Vidor inaugura "Cammino" di Valentino Moro: ferro e pietra a celebrare l'uomo e il paesaggio

Al centro della rotonda di Bosco svelato "Cammino", monumento in ferro e pietra commissionato da Banca della Marca.

11 aprile 2026 22:10
Vidor inaugura "Cammino" di Valentino Moro: ferro e pietra a celebrare l'uomo e il paesaggio -
Condividi

Questa mattina a Vidor è stata inaugurata "Cammino", opera monumentale dello scultore Valentino Moro, collocata al centro della rotonda di Bosco e commissionata da Banca della Marca. L'opera, realizzata in ferro e pietra, si presenta come un elemento visivo predominante nel paesaggio urbano e come possibile simbolo identitario del territorio.

Descrizione e significato

La struttura è costituita da un cerchio di tre metri di diametro, al cui interno si staglia una figura stilizzata di uomo, munita di bastone e con uno zaino in spalla. Materiali e forma — lastre di roccia, elementi in ferro volutamente mossi e una vite attorcigliata — rimandano ad una lettura che associa la figura umana al paesaggio collinare e alla sua natura geologica, esaltando la relazione tra uomo e territorio.

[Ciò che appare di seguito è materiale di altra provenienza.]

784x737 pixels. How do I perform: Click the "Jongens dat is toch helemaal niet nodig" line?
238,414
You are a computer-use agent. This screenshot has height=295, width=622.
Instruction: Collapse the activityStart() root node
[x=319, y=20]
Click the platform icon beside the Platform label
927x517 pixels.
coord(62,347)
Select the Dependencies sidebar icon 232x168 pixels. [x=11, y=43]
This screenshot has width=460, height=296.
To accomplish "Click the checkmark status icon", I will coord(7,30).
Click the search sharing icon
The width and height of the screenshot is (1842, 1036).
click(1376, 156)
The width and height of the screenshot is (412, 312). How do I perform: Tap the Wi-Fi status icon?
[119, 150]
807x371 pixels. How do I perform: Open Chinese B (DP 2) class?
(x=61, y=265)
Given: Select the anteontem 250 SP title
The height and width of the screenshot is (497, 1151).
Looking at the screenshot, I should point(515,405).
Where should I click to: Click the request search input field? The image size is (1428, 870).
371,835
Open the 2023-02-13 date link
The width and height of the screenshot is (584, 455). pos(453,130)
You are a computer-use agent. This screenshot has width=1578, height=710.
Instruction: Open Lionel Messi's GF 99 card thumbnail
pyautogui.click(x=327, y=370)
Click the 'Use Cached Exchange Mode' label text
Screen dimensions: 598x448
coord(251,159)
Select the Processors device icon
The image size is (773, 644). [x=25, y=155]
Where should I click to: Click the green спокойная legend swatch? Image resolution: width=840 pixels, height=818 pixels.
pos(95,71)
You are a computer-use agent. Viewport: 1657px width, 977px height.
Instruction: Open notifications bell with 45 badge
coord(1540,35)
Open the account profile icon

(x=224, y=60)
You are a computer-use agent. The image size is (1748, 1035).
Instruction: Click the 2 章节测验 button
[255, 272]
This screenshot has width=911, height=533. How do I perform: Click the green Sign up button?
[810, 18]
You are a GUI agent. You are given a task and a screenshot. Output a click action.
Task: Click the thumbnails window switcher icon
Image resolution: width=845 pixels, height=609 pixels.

L'opera è stata presentata coperta da un drappo e, una volta svelata, ha raccolto l'attenzione di amministratori e cittadini. Il sindaco Mario Bailo ha espresso gratitudine nei confronti dell'artista e del committente, sottolineando la valenza estetica e simbolica dell'intervento urbano.

Interpretazioni e intenti istituzionali

Secondo il presidente di Banca della Marca, Loris Sonego, l'installazione incarna l'intenzione dell'istituto di essere "vicino alle comunità locali e alla promozione del territorio", elementi che l'ente considera fondamentali per la crescita del bene sociale. La figura del camminatore, inserita nella circonferenza, è stata letta come amplificatrice delle Colline Unesco e dell'area operativa della banca, nonché come emblema della cooperazione e della laboriosità locale.

Nella sua nota, la critica Lorena Gava ha posto il confronto con l'iconografia leonardesca dell'Uomo Vitruviano, osservando come la circonferenza assuma qui la valenza di tempo, armonia e unità paesaggistica. I sassi del Piave, disposti ai piedi dell'opera, sono stati interpretati come segno materiale della connessione con il territorio fluviale e agricolo.

Cerimonia e contesto

La cerimonia inaugurale, condotta da Nicola Stefani, ha visto la partecipazione di sindaci e amministratori dei comuni limitrofi, del consiglio di amministrazione della banca, di rappresentanti delle forze dell'ordine e del parroco don Valter Gatto, che ha impartito la benedizione richiamando il valore della pace e della condivisione. Il pubblico presente ha mostrato vivo interesse per il manufatto, celato nei giorni precedenti per preservarne l'effetto scenico.

Banca della Marca ha collegato la realizzazione dell'opera a ricorrenze aziendali: i 130 anni dall'inizio dell'attività e i 25 anni dalla fusione tra BBC Orsago e BCC Altamarca. Sonego ha ringraziato i consiglieri Amerino Rasera e Andrea Miotto per aver individuato in Moro l'artista dell'opera celebrativa, evidenziando come l'installazione rifletta la mission dell'istituto e lo sguardo verso il futuro.

Lo scultore Valentino Moro ha dichiarato che l'ispirazione è venuta dalle colline patrimonio dell'Umanità e ha sottolineato l'intento di porre l'uomo al centro della narrazione paesaggistica, tramite elementi formali (cerchio, vite, lastre) che richiamano il percorso collinare. L'inaugurazione, coincisa con il compleanno dell'artista, è stata definita da lui stesso "il più bello di sempre" per la condivisione con amici e famiglia.

L'opera, oltre al valore estetico, è stata pensata con un marcato scopo comunicativo: posizionata nella rotonda di Bosco, si propone come segno riconoscibile e come strumento di promozione del patrimonio locale, assumendo una funzione sia simbolica sia relazionale nel contesto delle comunità interessate.